3. Create a new file `context_demo.py` and add:

   ```python theme={null}
   import os, urllib.request, time, numpy as np, argparse
   from qai_appbuilder import (QNNContext, Runtime, LogLevel, ProfilingLevel, PerfProfile, QNNConfig)
   from PIL import Image

   def download_file_if_not_exists(path, url):
      if not os.path.exists(path):
         os.makedirs(os.path.dirname(path), exist_ok=True)
         print(f"Downloading {path} from {url}...")
         urllib.request.urlretrieve(url, path)
      return path

   # Path to your model/label/test image (will be download automatically, Inception-v3 from https://aihub.qualcomm.com/models/inception_v3)
   MODEL_PATH = download_file_if_not_exists('models/Inception-v3_w8a8.dlc', 'https://huggingface.co/qualcomm/Inception-v3/resolve/v0.41.1/Inception-v3_w8a8.dlc')
   LABELS_PATH = download_file_if_not_exists('models/inception_v3_labels.txt', 'https://cdn.edgeimpulse.com/qc-ai-docs/models/inception_v3_labels.txt')
   IMAGE_PATH = download_file_if_not_exists('images/samoyed-square.jpg', 'https://cdn.edgeimpulse.com/qc-ai-docs/example-images/samoyed-square.jpg')

   # Parse labels
   with open(LABELS_PATH, 'r') as f:
      labels = [line for line in f.read().splitlines() if line.strip()]

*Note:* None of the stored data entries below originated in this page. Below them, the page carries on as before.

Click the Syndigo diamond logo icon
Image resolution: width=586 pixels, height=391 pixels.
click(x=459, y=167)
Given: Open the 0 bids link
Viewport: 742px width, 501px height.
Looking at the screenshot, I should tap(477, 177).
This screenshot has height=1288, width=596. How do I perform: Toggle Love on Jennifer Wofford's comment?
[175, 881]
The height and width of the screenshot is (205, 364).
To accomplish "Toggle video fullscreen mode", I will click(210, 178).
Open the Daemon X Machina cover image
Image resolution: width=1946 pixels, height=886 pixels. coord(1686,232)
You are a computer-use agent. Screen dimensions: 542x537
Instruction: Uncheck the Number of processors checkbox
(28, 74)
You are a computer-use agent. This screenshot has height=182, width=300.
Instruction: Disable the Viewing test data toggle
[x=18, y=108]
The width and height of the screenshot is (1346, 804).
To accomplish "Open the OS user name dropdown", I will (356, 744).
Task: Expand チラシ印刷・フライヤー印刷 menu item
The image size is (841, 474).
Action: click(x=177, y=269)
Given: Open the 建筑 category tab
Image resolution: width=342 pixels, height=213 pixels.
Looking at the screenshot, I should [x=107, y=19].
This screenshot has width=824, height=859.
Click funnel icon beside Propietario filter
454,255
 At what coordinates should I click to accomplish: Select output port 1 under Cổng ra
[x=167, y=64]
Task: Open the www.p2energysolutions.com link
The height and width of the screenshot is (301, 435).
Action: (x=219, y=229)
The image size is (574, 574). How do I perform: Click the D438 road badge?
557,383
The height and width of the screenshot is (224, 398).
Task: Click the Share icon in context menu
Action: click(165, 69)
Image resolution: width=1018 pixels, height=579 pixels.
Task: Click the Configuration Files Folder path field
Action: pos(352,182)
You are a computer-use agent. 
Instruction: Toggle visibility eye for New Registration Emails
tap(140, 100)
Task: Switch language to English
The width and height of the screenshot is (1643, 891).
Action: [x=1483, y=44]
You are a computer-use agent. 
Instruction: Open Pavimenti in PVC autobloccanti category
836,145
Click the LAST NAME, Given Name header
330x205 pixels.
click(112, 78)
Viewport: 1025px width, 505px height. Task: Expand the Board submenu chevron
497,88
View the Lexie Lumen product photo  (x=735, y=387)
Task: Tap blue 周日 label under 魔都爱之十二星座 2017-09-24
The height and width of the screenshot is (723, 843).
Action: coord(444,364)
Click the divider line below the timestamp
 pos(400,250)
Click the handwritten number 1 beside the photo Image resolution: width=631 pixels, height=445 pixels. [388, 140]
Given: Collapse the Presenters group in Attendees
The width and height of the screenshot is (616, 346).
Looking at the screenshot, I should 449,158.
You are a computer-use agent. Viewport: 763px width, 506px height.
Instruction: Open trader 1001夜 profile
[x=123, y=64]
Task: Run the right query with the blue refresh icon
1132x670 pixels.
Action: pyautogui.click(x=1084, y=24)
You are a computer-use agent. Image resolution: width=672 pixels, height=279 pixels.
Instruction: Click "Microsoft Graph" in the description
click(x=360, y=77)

   # Set up the QNN config (/usr/lib => where all QNN libraries are installed)
   QNNConfig.Config('/usr/lib', Runtime.HTP, LogLevel.WARN, ProfilingLevel.BASIC)

   # Create a new context (name, path to .bin file)
   ctx = QNNContext(os.path.basename(MODEL_PATH), MODEL_PATH)

   # Load and preprocess image, input is scaled 0..1 (f32), no need to quantize yourself
   def load_image(path, input_shape):
      # Expected input shape: [1, height, width, channels]
      _, height, width, channels = input_shape

      # expects unquantized input 0..1
      img = Image.open(path).convert("RGB").resize((width, height))
      img_np = np.array(img, dtype=np.float32)
      img_np = img_np / 255
      # add batch dim
      img_np = np.expand_dims(img_np, axis=0)
      return img_np

   # Load image from disk and resize to the required model input (ctx.getInputShapes()[0] -> input shape for tensor 0)
   input_data = load_image(IMAGE_PATH, ctx.getInputShapes()[0])

   print('input_data', input_data.shape)

   # Run inference once to warmup
   f_output = ctx.Inference(input_data)[0]

   # Then run 10x
   start = time.perf_counter()
   for i in range(0, 10):
      f_output = ctx.Inference(input_data)[0]
   end = time.perf_counter()

   # Image classification models in AI Hub miss a Softmax() layer at the end of the model, so add it manually
   def softmax(x, axis=-1):
      # subtract max for numerical stability
      x_max = np.max(x, axis=axis, keepdims=True)
      e_x = np.exp(x - x_max)
      return e_x / np.sum(e_x, axis=axis, keepdims=True)

   # show top-5 predictions
   scores = softmax(f_output[0])
   top_k = scores.argsort()[-5:][::-1]
   print("\nTop-5 predictions:")
   for i in top_k:
      print(f"Class {labels[i]}: score={scores[i]}")

   print('')
   print(f'Inference took (on average): {((end - start) * 1000) / 10:.4g}ms. per image')
   ```

4. Run the example:

   ```
   python3 context_demo.py

   # Top-5 predictions:
   # Class Samoyed: score=0.9999812841415405
   # Class white wolf: score=8.22735091787763e-06
   # Class Great Pyrenees: score=4.002702098659938e-06
   # Class Arctic fox: score=1.6263725228782278e-06
   # Class Eskimo dog: score=1.3582930478150956e-06
   #
   # Inference took (on average): 5.931ms. per image
   ```

Great! You now have ran a model in context binary format on the NPU.